BEGIN SOURCE RECORDS
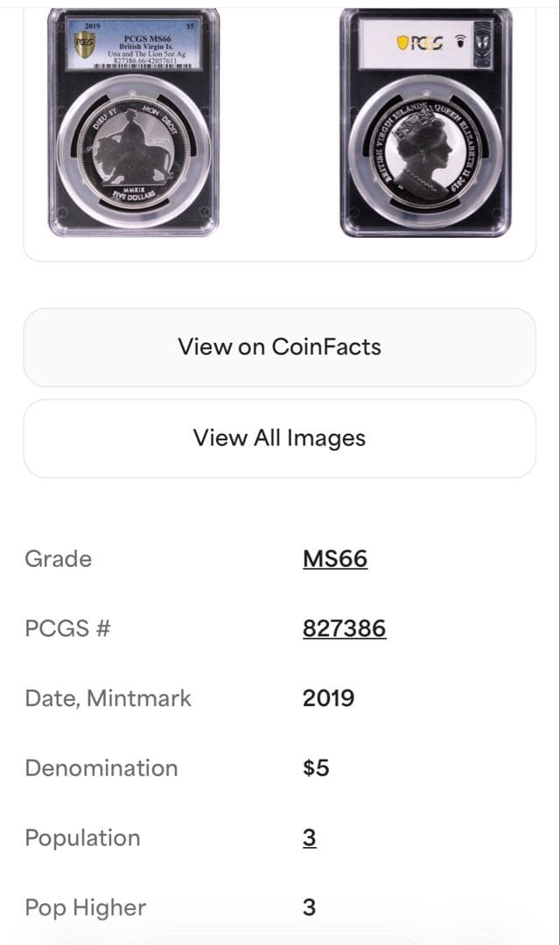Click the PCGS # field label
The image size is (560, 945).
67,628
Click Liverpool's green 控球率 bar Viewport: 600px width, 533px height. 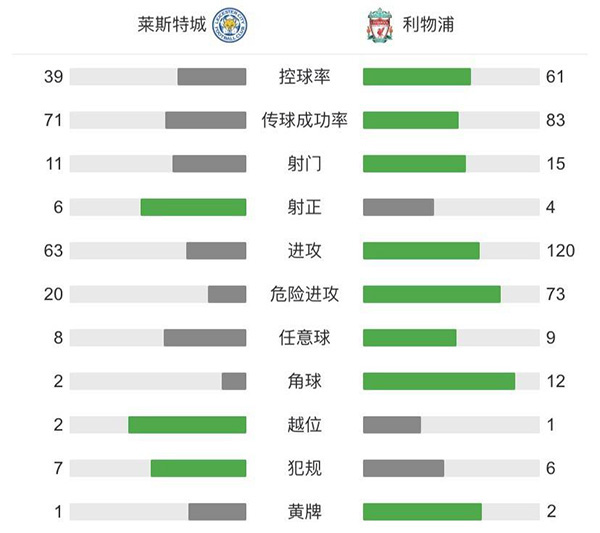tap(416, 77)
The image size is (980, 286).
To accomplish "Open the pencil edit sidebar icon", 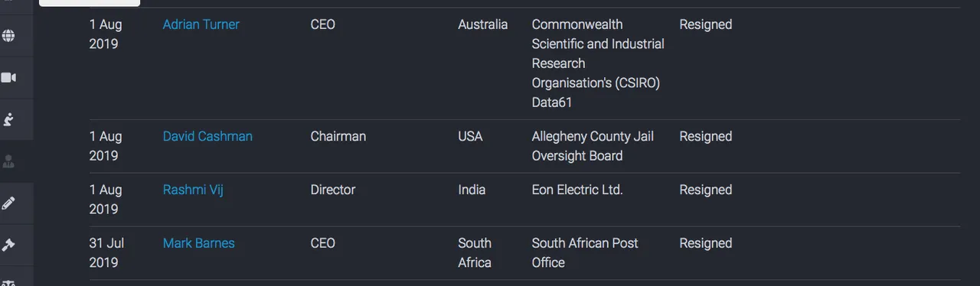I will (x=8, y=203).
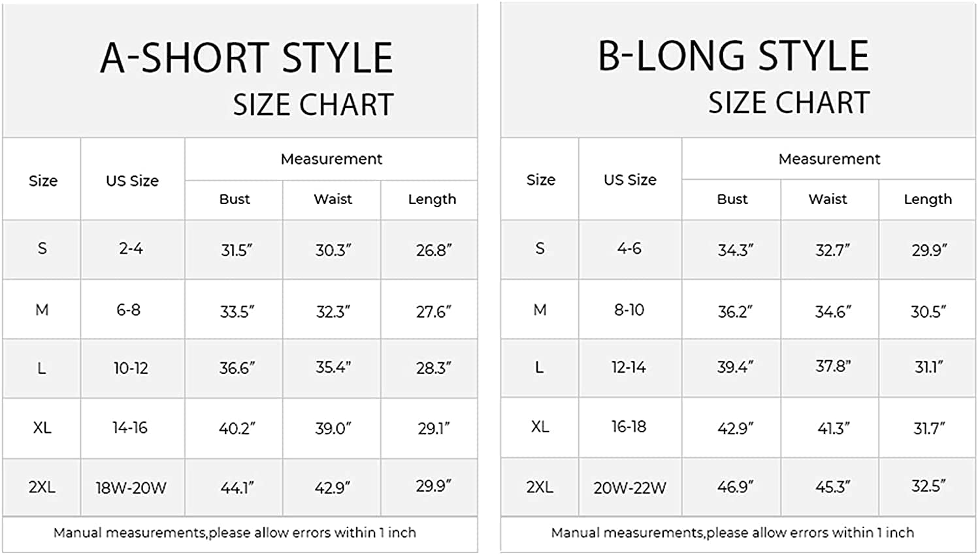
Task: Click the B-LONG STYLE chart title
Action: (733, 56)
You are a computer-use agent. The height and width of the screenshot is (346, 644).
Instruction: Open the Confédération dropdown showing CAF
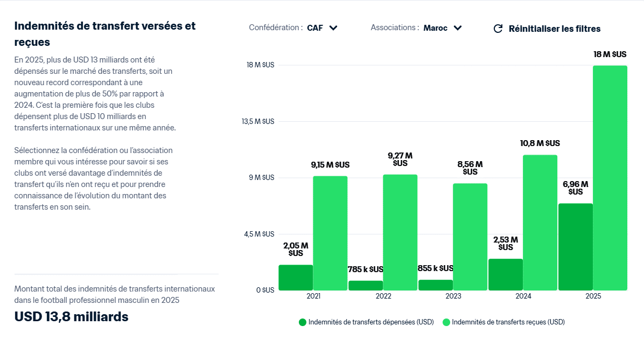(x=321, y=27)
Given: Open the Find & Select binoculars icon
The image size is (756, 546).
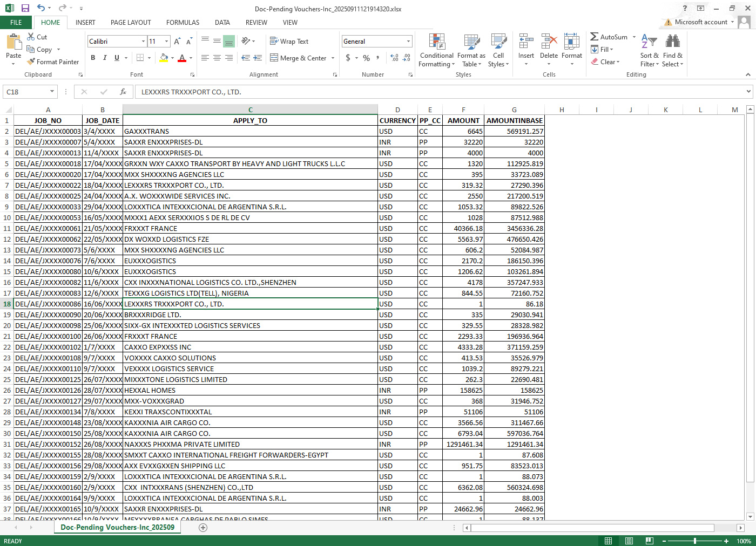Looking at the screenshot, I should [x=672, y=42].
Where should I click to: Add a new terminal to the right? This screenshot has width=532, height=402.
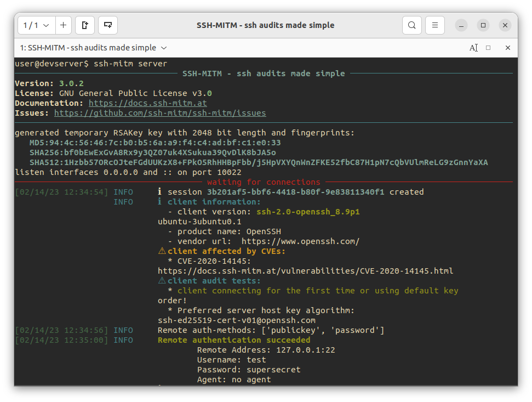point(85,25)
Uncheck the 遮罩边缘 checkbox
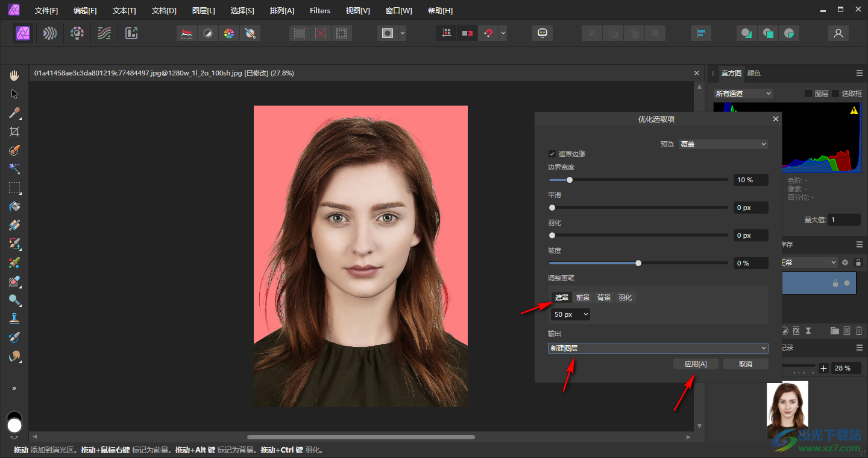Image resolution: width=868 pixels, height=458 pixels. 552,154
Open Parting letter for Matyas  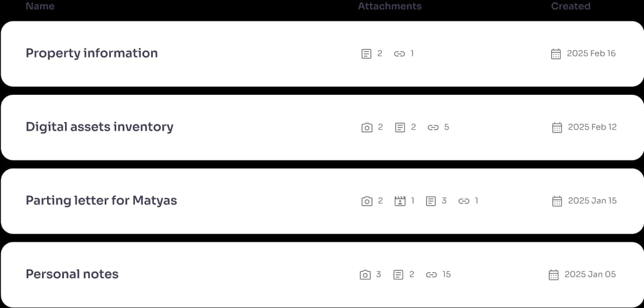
END SOURCE RECORDS
### REQUIREMENT
Nothing but the lines from the one containing "Given: Open the Find & Select binoculars icon" to the last line of the records should be returned, exactly as they appear and without pictures.

### REPLY TO THE EXERCISE
Given: Open the Find & Select binoculars icon
The image size is (756, 546).
Looking at the screenshot, I should [x=672, y=42].
Where should I click to: Add a new terminal to the right? This screenshot has width=532, height=402.
point(85,25)
Uncheck the 遮罩边缘 checkbox
Image resolution: width=868 pixels, height=458 pixels. 552,154
Open Parting letter for Matyas  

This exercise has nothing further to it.